The Stel Salaried
Pensioners Organization wishes to thank The Hamilton Spectator for permission
to post the following article by Reporter Naomi Powell published in the
December 22, 2005 edition
By Naomi
Powell
The Hamilton Spectator
(Dec 22, 2005)
Local Stelco shareholders packed a
meeting room in the Sheraton Hotel last night to hear of a legal action to
overturn the steelmaker's restructuring plan.
Outraged by Stelco's plans to wipe out
existing stock, a shareholder group -- which includes Toronto investment firm
Pollitt & Co. and AGF Management Ltd. -- is anxious to rally support for
its action, which will be heard in court Jan. 17.
They will ask Justice James Farley to
order a sale of the company -- which Pollitt says is the only way to prove what
Stelco is really worth.
"The conduct of this company
toward its shareholders has been nothing short of shocking," Doug Pollitt,
a Toronto investor involved in the action told a crowd of about 100 people.
"What rightfully belongs to
shareholders is being thrown like a bone to other parties in the process."
Stelco's restructuring plan, approved
by creditors in a vote Dec.9, would see current shares replaced with new stock.
A large portion of that stock would go
to Tricap Management and hedge funds Appaloosa Management and Sunrise Partners.
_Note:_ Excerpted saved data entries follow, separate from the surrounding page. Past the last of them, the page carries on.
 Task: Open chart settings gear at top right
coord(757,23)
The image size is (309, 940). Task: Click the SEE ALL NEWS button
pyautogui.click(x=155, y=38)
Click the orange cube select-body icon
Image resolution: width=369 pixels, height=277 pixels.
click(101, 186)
Pollitt said Stelco should never have
been granted the bankruptcy protection it received under the Companies
Creditors' Arrangement Act (CCAA) in January 2004 because it was never close to
insolvency. This was proven, he says, when the company started making record
profits in 2004, thanks to soaring steel prices and ravenous demand for steel
from China.
Pollitt urged the shareholders at the
meeting to send letters to Premier Dalton McGuinty and Minister of Finance
Dwight Duncan asking them to only support a restructuring plan that does not
eradicate shareholder equity.
"The elephant in the room of these
proceedings has always been that the company was not actually insolvent,"
Pollitt said.
The shareholder group believes Stelco
downgraded a crucial steel market analysis in August in order to justify
cancelling shares. They have also accused the company of lowballing its
financial forecasts to diminish Stelco's value.
The group commissioned business
valuators Navigant Consulting to provide a separate report on the forecasts.
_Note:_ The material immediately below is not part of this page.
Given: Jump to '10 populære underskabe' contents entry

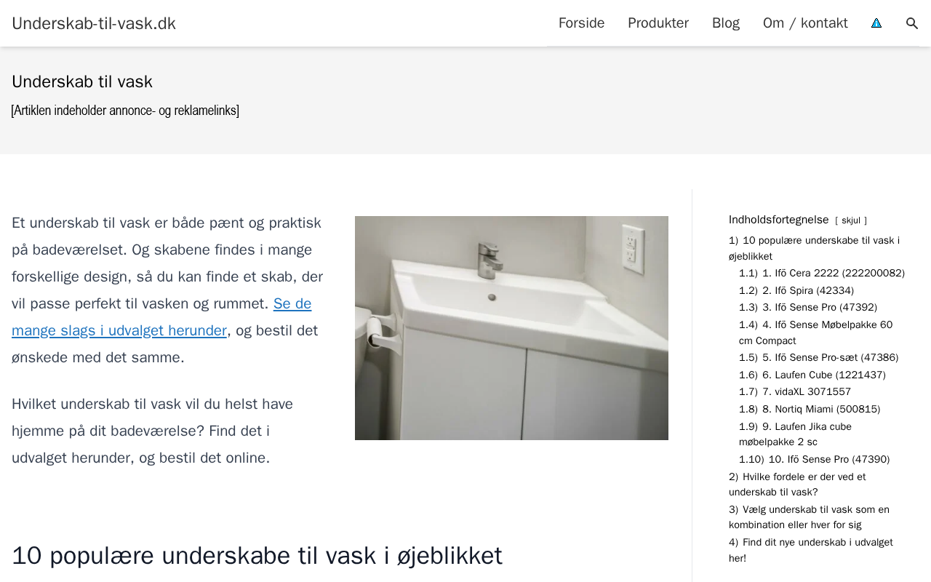Looking at the screenshot, I should pos(814,248).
The report, released publicly last week, estimates the 2006 price of hot-rolled
steel at $525 per tonne.
Stelco has forecast $458 a tonne. That
suggests that there is $1.1 billion to $1.3 billion of equity in Stelco or
$10.76 to $12.71 a share.
"This company has a lot of
value," said Peter Jervis, a lawyer for the group. "It's a far better
and more valuable company than its own executive is saying."
Given the recent $4.8 billion takeover
bid of Dofasco by Germany's ThyssenKrupp, a court-ordered sale of Stelco would
likely attract some handsome bids, Jervis said.
After the meeting, he added that
individuals dissatisfied with the plan have started approaching some major
industry players to gauge their interest in a potential sale.
The presentation drew frustration and
anger from the shareholders in the audience, many of whom have owned their
shares for several years.
"Who are they to steal from us to
give to others?" shareholder Arnold Bortolotto asked the crowd. "Who
has given them the right to steal from us?"
Rolf Gerstenberger, president of
Stelco's largest union local representing Hamilton Hilton Works employees, took
the microphone to express support for shareholders.
Gerstenberger's Local 1005 of the
United Steelworkers has refused to take part in Stelco's restructuring, calling
it a form of "legalized theft" designed to break labour contracts.
"We don't agree that CCAA should
be used to attack the legal rights of shareholders," he said.